Reviewed by: hkcinema
Date: 12/08/1999

Anita Yuen plays psychic widower Mei Fan who exchanged ten years ofher life to save her second son. She won't hear of separating from him for the next thirty years. When Mei turned 68 years old, the "higher powers" mean to have her fulfilling her end of bargain. Mei's son meanwhile has decided that piety has limits and is opting out by migrating. In either case, it seems that this would be Mei's last Chinese New Year celebration. Yuen's old lady make-up was overhyped before screening (it isn't very convincing). Yuen is better in scenes where she plays the middle-age Mei Fan without the benefit of special make-up. The computer effects in this film ranges from pretty good to quite distracting. This film itself is somewhat uneven, with a lot of messages and typical UFO humour to make it go down easier. There is also more thought into this production than the average HK film (I noted the detail design for the flat set; how Anita Yuen put on a Tai Shan accent in the film; likewise many of the old people "lapse" into their native dialect from time to time.) For a HK family movie, the running time is a bit longer than the norm, but it gets more evocative and involving as the film progresses.

(7.4/10)



[Reviewed by Christopher Fu]


Reviewed by: hkcinema
Date: 12/08/1999

As you might have guess, THE AGE OF MIRACLES is a nice little Hong Kong film a-la Frank Capra.
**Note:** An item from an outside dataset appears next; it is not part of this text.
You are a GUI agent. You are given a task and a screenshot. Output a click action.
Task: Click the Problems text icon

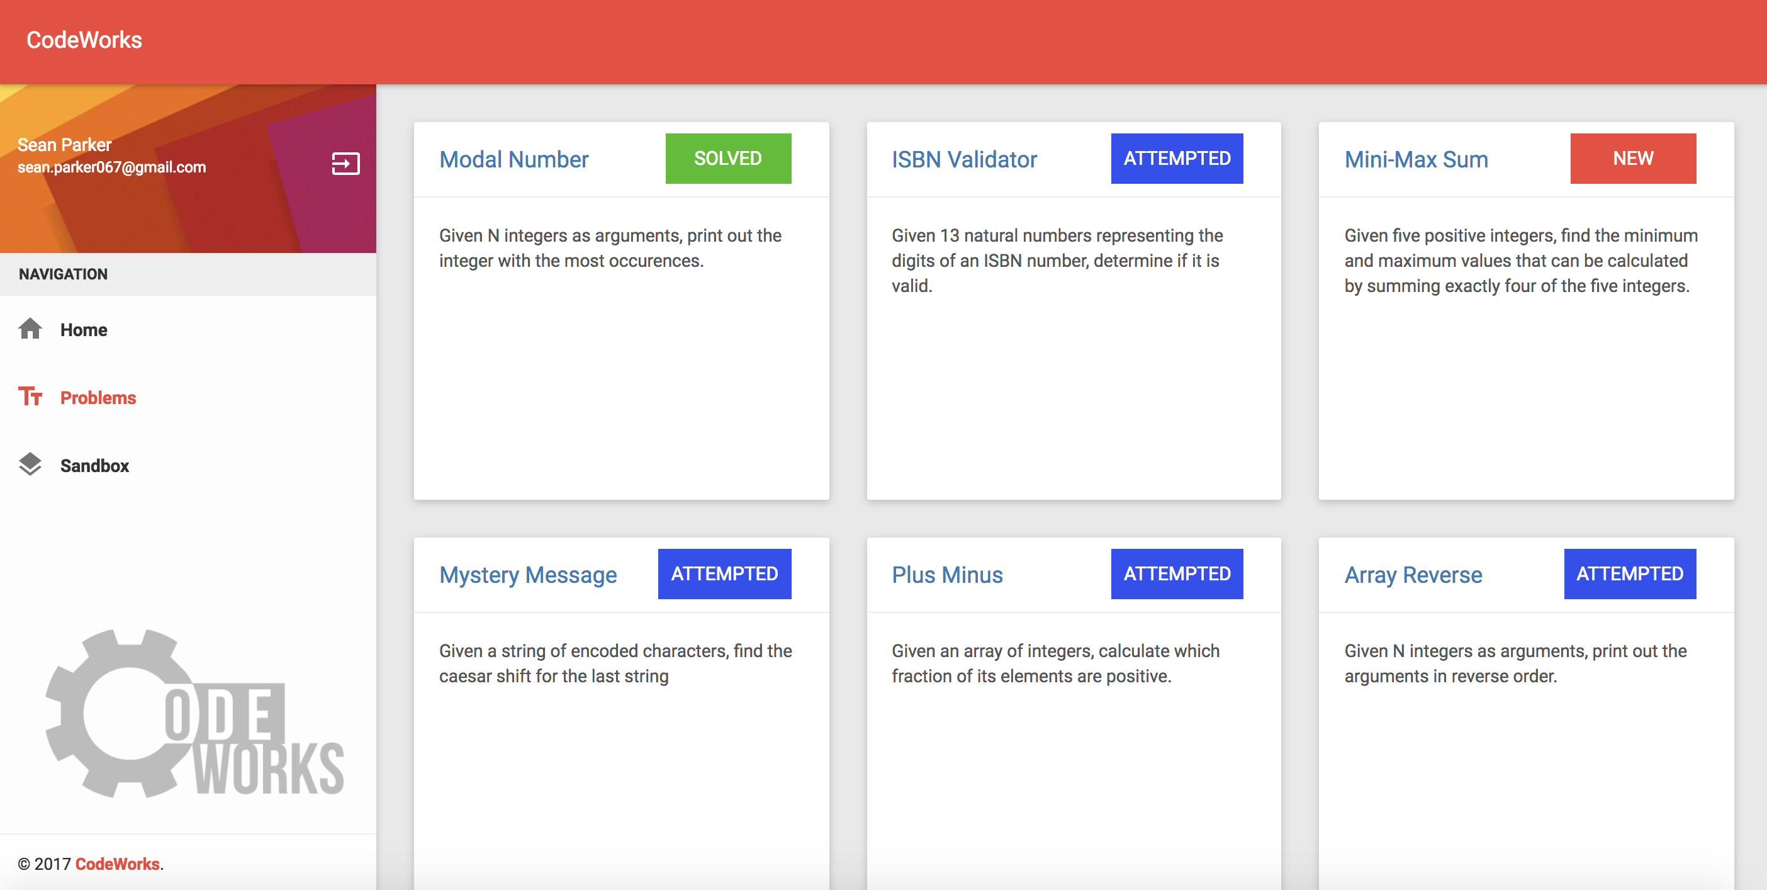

But I must warn you right away, the only way you will be able to enjoy this movie is if you can overlook Anita Yuen's bad looking old age makeup. I must tell you that it was a real turn off for me and because of that I couldn't enjoy the first half of the movie at his fullest. But after a while I made a deliberate effort to give less importance to this detail so that I could enjoy the film for what it was. There is some very touching moments in this flick which deal with something that everyone can relate to; the fear of dying, the fear of living this world without having had the opportunity to enjoy it to his maximum, the fear of leaving this world without having had the time to tell our loved ones who much we cared for them. All cast members are giving good performances although Anita Yuen acting is very uneven. She isn't very convincing as a granny (the makeup didn't help neither..) but she is excellent as a mother in her forty . Also good was veterant actor Roy Chiao who shine as the mysterious (and most of the time non-speaking) Mr. Death. Beside the makeup the only other thing that I had some occasional problems with was the insisting attempt to make this film a "family picture", filled with cute humour and magic. Sometimes it worked but at other times it make me grind one's teeth. But beside that I had a good time. To be quite honest, I almost shed a tears at some occasion. It's not as great as everybody says but it worth to be seen.